Someone had to dredge up the ghost of Druhl again didn't they...

MM


----------



## Fishbone Jones (30 Aug 2012)

Danjanou said:
			
		

> So Dennis is the CO of the 19th?



Oh sure. Way to go  :facepalm:


----------



## Gorgo (30 Aug 2012)

daftandbarmy said:
			
		

> If you want to write in some really fictitious stuff you have my permission to include me in the story as the 41 CBG Commander.  ;D



LOL!  Sadly, in the brigade call-out I have in my story, it's 37 CBG HQ that goes out, not 41 CBG HQ.

Here are the units:

COMMAND AND CONTROL
*Headquarters 37 Canadian Brigade Group*
Squadron detachment of *721 Communications Regiment* (this is set in 2010, BTW)
Platoon detachment of *3 Intelligence Company*
ARMOURED UNITS
*2nd/10th Dragoons*
*le Régiment de Hull (RCAC)*
*The British Columbia Regiment (Duke of Connaught's Own) (RCAC)*
*19th Alberta Dragoons*
INFANTRY UNIT
*The Royal Winnipeg Rifles*
ARTILLERY UNIT
*10th Field Regiment, RCA* (including 18, 64, 65 and 76 Field Batteries, 101 Locating Battery and 113 Air Defence Battery)
ENGINEER UNIT
*36 Combat Engineer Regiment* (including 20, 30, 38 and 45 Field Engineer Squadrons)
HEALTH SERVICES UNITS
*33 Field Ambulance*
Troop detachment of *23 Field Ambulance* to support 2/10 D
Troop detachment of *51 Field Ambulance* to support R DE HULL
Troop detachment of *12 Field Ambulance* to support BCR
Troop detachment of *15 Field Ambulance* to support 19 ALTA D
Platoon detachment of *17 Field Ambulance* to support R WIN RIF
Troop detachment of *16 Field Ambulance* to support 10 FD REGT RCA
Troop detachment of *35 Field Ambulance* to support 36 CER
COMBAT SERVICE SUPPORT UNIT
*37 Service Battalion*
MILITARY POLICE UNITS
Company detachment of *3 Military Police Regiment*
Platoon detachment of *1 Military Police Regiment* to support R WIN RIF


----------



## daftandbarmy (30 Aug 2012)

Fred Herriot said:
			
		

> LOL!  Sadly, in the brigade call-out I have in my story, it's 37 CBG HQ that goes out, not 41 CBG HQ.
> 
> Here are the units:
> 
> ...



So I have to ask, is your target audience primarlily comprised of the military equivalent of train spotters? (you know, like Danjanou   )


----------



## Canadian.Trucker (30 Aug 2012)

__Given instruction__
Rewrite everything in the forum thread from "So I have to" down to "Canadian.Trucker (30 Aug 2012)", swapping "train spotters" for "rail enthusiasts". The data that follows has no connection to the forum thread above.

__Recorded data__

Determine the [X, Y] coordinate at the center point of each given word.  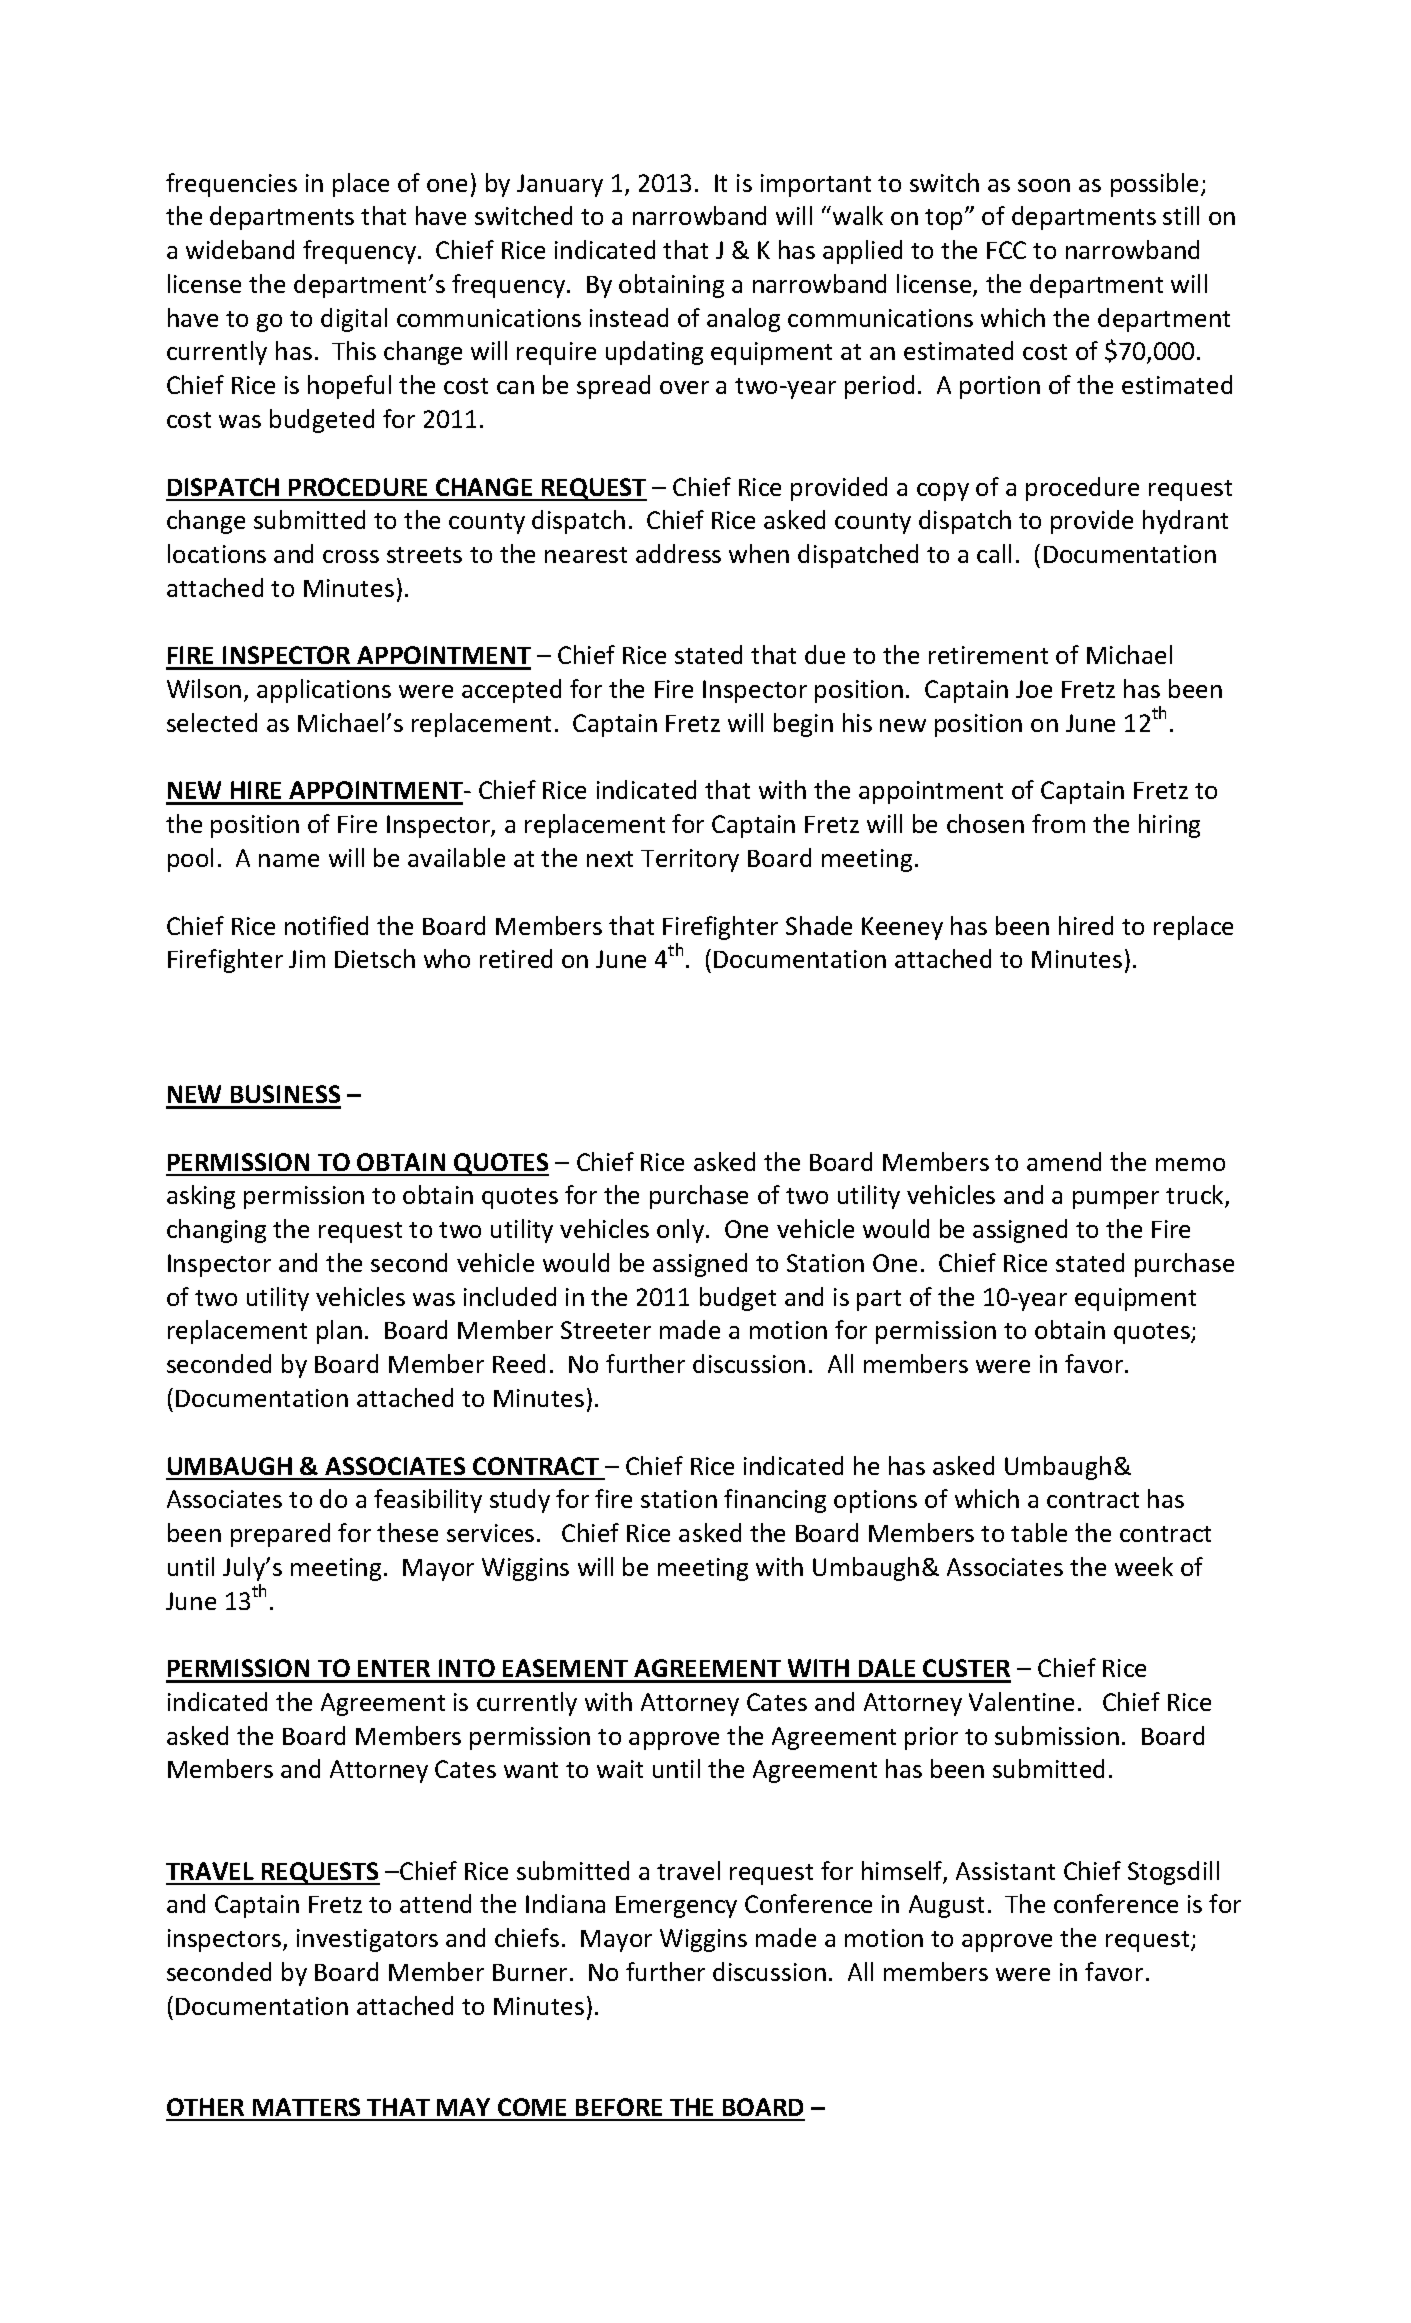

__Solution to this exercise__
So I have to ask, is your target audience primarlily comprised of the military equivalent of rail enthusiasts? (you know, like Danjanou   )


----------



## Canadian.Trucker (30 Aug 2012)